The manuscript, comprising four handwritten notebooks with many corrections and a sheaf of loose leaf notes, is now kept at the New York Public Library.
"In 1966, Truman Capote, flush with the wealth from the recent publication of 'In Cold Blood,' abandoned his humble Brooklyn apartment along with its contents -- which included a box of documents that his housesitter thoughtfully rescued from the curb," Centrello said in a statement.
Capote, who also wrote "Breakfast at Tiffany's," died in 1984 and since then scholars and biographers had believed the manuscript of "Summer Crossing" to be lost.
Set in New York just after World War II, "Summer Crossing" is the story of a young lighthearted socialite, Grady McNeil, whose parents leave her alone in their Manhattan penthouse for the summer while they travel to France to check on their war-torn villa, Centrello said.

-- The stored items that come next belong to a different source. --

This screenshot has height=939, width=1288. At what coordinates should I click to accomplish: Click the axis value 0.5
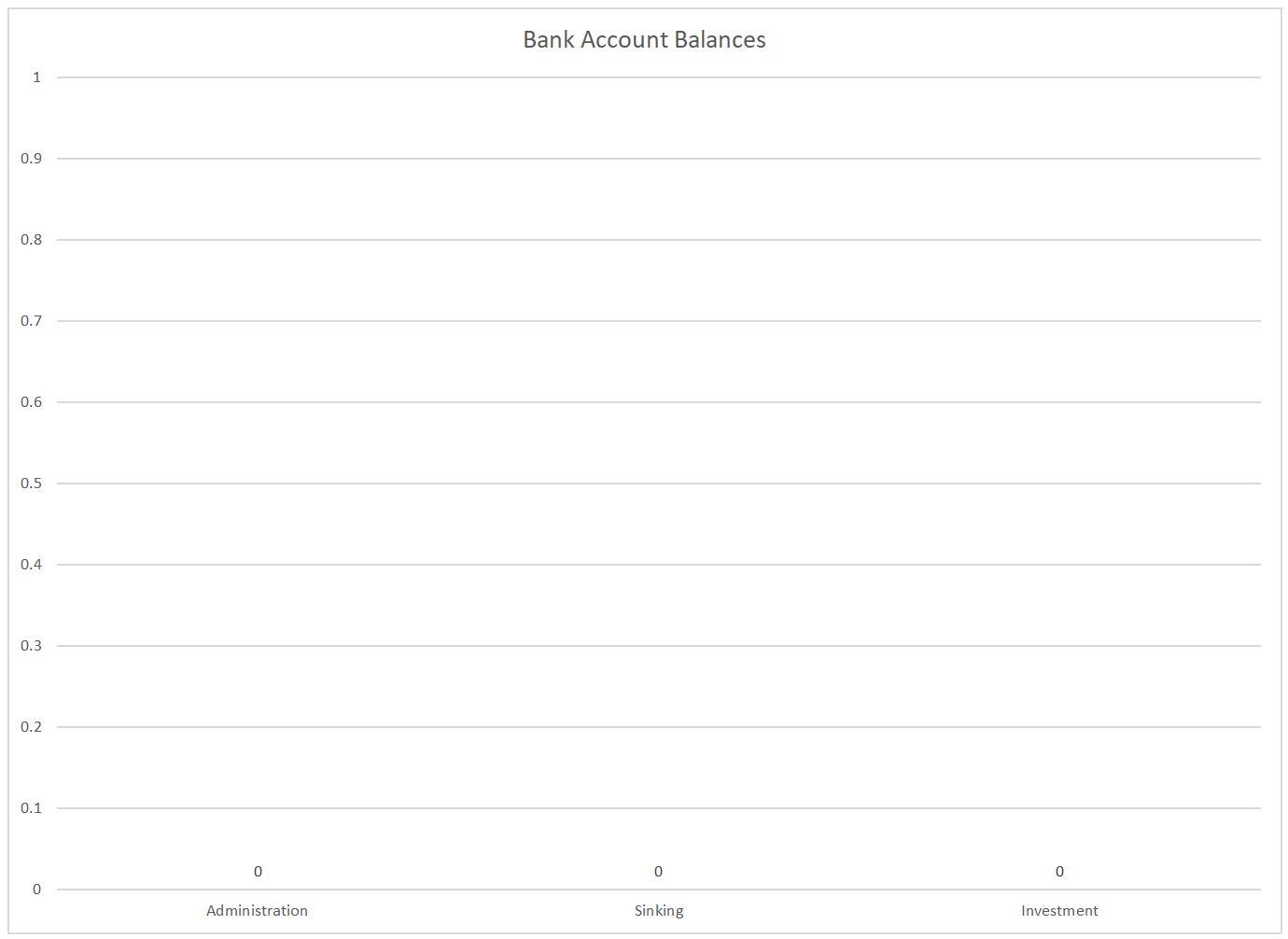point(32,484)
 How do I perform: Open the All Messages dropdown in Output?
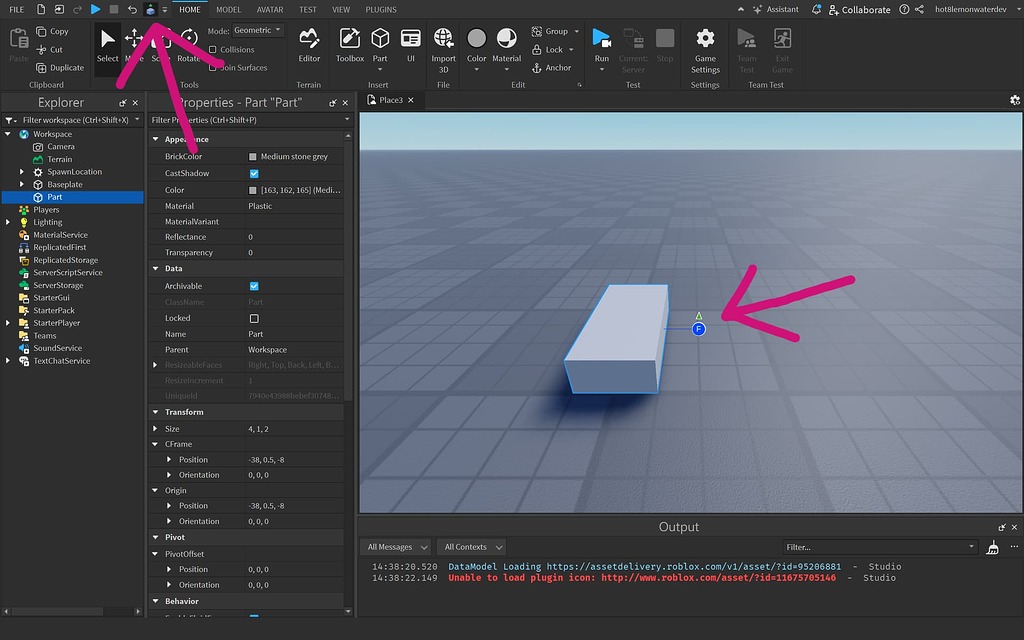point(395,546)
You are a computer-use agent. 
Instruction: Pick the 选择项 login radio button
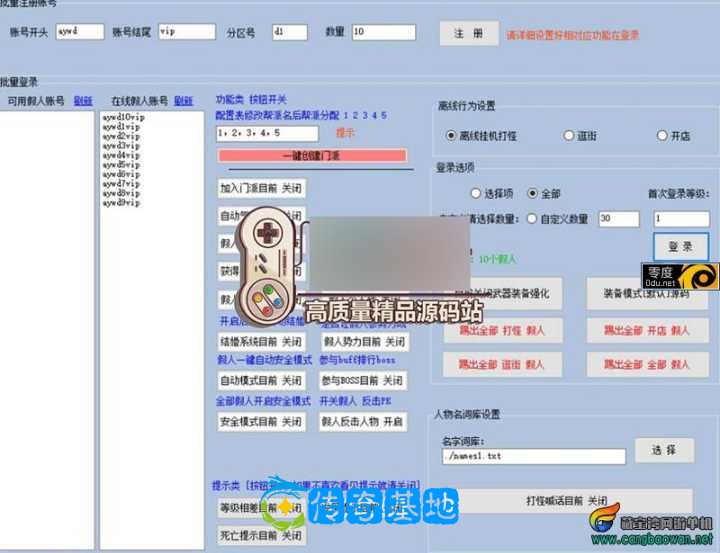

Grady turns up the heat on the secret affair she's been having with a Brooklyn-born Jewish war veteran who works as a parking lot attendant. As the season passes, the romance turns more serious.
Justin Caldwell, a vice president at Sotheby's book department who read the manuscript last year, said he was very impressed by the book, although it was very different from "Other Voices, Other Rooms," Capote's first published novel.
"This is a little lighter and it's all set in New York. It's more like a forerunner to 'Breakfast at Tiffany's' rather than southern Gothic," Caldwell said.
The book will be published on October 25 and publishers in six other countries also plan to publish it, according to Random House, a division of German media group Bertelsmann.